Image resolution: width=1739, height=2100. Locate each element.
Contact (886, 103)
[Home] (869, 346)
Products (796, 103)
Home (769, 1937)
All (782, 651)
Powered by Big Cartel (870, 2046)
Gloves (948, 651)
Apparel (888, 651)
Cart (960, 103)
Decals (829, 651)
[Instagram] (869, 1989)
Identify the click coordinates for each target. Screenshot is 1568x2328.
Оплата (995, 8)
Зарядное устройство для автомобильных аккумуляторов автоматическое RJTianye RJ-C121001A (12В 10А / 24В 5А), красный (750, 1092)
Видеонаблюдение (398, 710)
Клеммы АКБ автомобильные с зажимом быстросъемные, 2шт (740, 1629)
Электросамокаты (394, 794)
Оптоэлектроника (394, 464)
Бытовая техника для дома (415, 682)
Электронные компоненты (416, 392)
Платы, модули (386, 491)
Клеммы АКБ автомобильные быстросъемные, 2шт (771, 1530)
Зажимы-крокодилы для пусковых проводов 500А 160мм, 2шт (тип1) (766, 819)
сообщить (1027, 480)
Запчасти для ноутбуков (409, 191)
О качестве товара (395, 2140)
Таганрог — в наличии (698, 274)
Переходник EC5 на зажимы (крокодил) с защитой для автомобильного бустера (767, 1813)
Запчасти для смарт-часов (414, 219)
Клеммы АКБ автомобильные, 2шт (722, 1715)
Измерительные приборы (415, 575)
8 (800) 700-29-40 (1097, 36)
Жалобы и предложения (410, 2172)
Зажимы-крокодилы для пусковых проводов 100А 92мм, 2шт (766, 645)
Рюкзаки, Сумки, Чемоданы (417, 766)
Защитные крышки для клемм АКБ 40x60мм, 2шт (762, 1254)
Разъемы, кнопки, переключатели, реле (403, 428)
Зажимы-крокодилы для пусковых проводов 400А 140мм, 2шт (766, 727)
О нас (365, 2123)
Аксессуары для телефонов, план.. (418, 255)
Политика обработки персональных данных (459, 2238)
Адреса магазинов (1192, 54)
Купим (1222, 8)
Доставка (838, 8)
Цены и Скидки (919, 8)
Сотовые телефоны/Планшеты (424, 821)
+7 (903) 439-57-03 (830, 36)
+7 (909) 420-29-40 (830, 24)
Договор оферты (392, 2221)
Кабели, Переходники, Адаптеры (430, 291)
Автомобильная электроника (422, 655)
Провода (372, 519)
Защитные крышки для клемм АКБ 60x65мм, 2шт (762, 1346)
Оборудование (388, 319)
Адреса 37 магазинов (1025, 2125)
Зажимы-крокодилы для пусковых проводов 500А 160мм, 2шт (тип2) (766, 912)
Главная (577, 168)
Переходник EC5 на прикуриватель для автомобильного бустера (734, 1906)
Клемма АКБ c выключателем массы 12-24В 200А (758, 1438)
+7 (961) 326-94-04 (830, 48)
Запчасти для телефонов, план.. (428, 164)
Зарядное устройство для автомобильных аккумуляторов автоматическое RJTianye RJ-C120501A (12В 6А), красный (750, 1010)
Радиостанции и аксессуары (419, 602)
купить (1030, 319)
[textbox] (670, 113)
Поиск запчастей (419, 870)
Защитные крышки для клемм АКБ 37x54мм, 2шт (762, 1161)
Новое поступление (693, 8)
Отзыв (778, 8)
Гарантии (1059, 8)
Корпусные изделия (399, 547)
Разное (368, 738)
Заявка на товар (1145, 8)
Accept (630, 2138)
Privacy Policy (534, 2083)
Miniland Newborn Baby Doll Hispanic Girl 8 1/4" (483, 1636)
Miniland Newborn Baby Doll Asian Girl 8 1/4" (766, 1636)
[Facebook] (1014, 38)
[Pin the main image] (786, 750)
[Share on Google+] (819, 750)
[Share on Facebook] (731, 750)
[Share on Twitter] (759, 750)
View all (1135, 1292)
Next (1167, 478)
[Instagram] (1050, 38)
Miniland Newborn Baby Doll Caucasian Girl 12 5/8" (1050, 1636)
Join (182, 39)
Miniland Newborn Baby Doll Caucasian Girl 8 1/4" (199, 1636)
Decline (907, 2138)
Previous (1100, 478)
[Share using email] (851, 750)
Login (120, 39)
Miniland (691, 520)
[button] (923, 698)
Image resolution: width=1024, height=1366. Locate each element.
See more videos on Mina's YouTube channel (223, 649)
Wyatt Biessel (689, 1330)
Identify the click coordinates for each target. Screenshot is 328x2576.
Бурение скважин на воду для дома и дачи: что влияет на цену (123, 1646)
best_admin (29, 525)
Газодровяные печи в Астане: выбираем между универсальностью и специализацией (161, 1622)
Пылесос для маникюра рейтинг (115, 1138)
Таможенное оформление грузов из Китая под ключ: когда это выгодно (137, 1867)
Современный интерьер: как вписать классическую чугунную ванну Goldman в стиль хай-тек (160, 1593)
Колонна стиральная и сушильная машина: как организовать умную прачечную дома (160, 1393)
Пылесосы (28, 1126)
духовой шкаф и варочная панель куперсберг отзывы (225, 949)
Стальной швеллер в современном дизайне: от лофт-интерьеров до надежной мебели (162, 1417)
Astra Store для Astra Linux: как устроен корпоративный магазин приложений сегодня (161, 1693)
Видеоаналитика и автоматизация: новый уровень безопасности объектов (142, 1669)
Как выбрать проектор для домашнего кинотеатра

==============================

TO DO
The response must contain exactly the lines from the one with "[Facebook] (1014, 38)" through the last line of the material above, both ends included, and no others.

TASK OUTPUT
[Facebook] (1014, 38)
[Pin the main image] (786, 750)
[Share on Google+] (819, 750)
[Share on Facebook] (731, 750)
[Share on Twitter] (759, 750)
View all (1135, 1292)
Next (1167, 478)
[Instagram] (1050, 38)
Miniland Newborn Baby Doll Caucasian Girl 12 5/8" (1050, 1636)
Join (182, 39)
Miniland Newborn Baby Doll Caucasian Girl 8 1/4" (199, 1636)
Decline (907, 2138)
Previous (1100, 478)
[Share using email] (851, 750)
Login (120, 39)
Miniland (691, 520)
[button] (923, 698)
Image resolution: width=1024, height=1366. Locate each element.
See more videos on Mina's YouTube channel (223, 649)
Wyatt Biessel (689, 1330)
Identify the click coordinates for each target. Screenshot is 328x2576.
Бурение скважин на воду для дома и дачи: что влияет на цену (123, 1646)
best_admin (29, 525)
Газодровяные печи в Астане: выбираем между универсальностью и специализацией (161, 1622)
Пылесос для маникюра рейтинг (115, 1138)
Таможенное оформление грузов из Китая под ключ: когда это выгодно (137, 1867)
Современный интерьер: как вписать классическую чугунную ванну Goldman в стиль хай-тек (160, 1593)
Колонна стиральная и сушильная машина: как организовать умную прачечную дома (160, 1393)
Пылесосы (28, 1126)
духовой шкаф и варочная панель куперсберг отзывы (225, 949)
Стальной швеллер в современном дизайне: от лофт-интерьеров до надежной мебели (162, 1417)
Astra Store для Astra Linux: как устроен корпоративный магазин приложений сегодня (161, 1693)
Видеоаналитика и автоматизация: новый уровень безопасности объектов (142, 1669)
Как выбрать проектор для домашнего кинотеатра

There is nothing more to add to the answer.